Programmation Extrême (XP)
Extreme Programming (XP), développé par l’ingénieur logiciel Kent Beck, est adapté à des équipes devant gérer des besoins changeant rapidement. Dans XP, chaque projet est divisé en mini-projets et suit des pratiques similaires à d’autres méthodologies Agile, mais à un niveau extrême. D’autres éléments de XP comprennent: l’écriture de code simple; des programmeurs travaillant en binôme; s’abstenir de développer des fonctionnalités tant qu’elles ne sont pas nécessaires; et l’interaction régulière avec le client.

+ XP insiste sur la simplicité, et est donc efficace et assure la qualité du rendement.
+ Nécessite un haut niveau de collaboration entre le client et les membres de l’équipe de projet, ce qui réduit l’apparition de problèmes.
+ La programmation par paires réduit la dépendance aux individus.
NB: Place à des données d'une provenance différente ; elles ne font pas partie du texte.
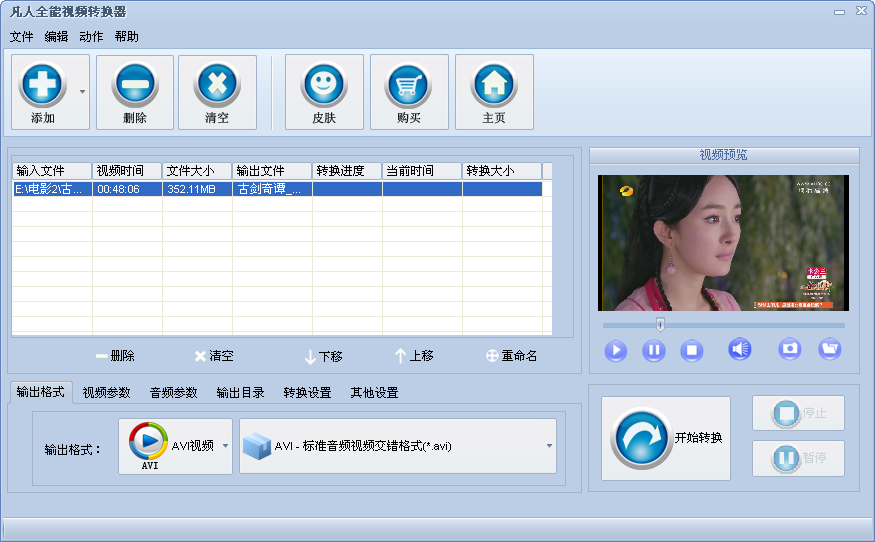Open the 文件 menu
Viewport: 875px width, 542px height.
point(21,37)
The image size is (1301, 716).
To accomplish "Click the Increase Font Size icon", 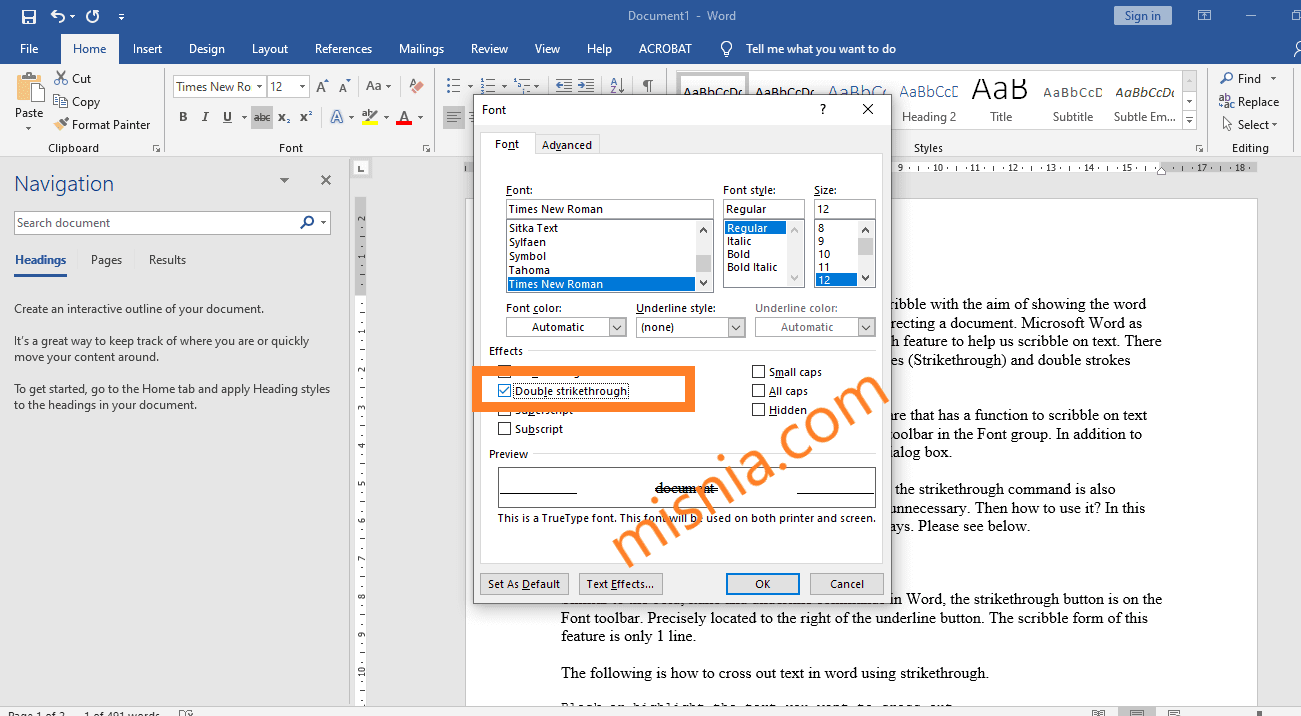I will click(322, 85).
– Il y a un risque de glissement de portée du projet si celui-ci n’est pas géré correctement.
– La programmation par paires peut entraîner la duplication des données et du code.
– Convient mieux aux petites équipes.

Waterfall
Waterfall est un processus de conception séquentielle dans lequel le progrès est perçu comme s’écoulant régulièrement vers le bas (comme une chute d’eau, waterfall en anglais) à travers les phases. Les équipes travaillent phase par phase, avec des objectifs clairement définis et un calendrier établi, accomplissant une tâche avant de passer à la ligne suivante. Vous ne pouvez pas revenir en arrière une fois que la phase est terminée et il n’y a de place ni pour le changement ni pour l’erreur.

+ Met l’accent sur la tenue méticuleuse de documentation, au plus grand bénéfice des projets futurs.
+ Vous savez à quoi vous attendre, et donc vous avez une idée claire du coût et du calendrier pour le projet ainsi qu’une idée précise de ce que le produit final sera.
+ Peu affecté par les changements dans les membres de l’équipe, grâce à la documentation solide.

– Peu de flexibilité : vous ne pouvez pas revenir en arrière pour faire des changements une fois qu’une étape est réalisée.
– S’appuie fortement sur les documents de conception initiaux, lesquels, si défectueux, peuvent mettre en péril le projet.
– Le produit entier n’est testé qu’à la fin.
– Il est coûteux d’intégrer l’évolution des besoins.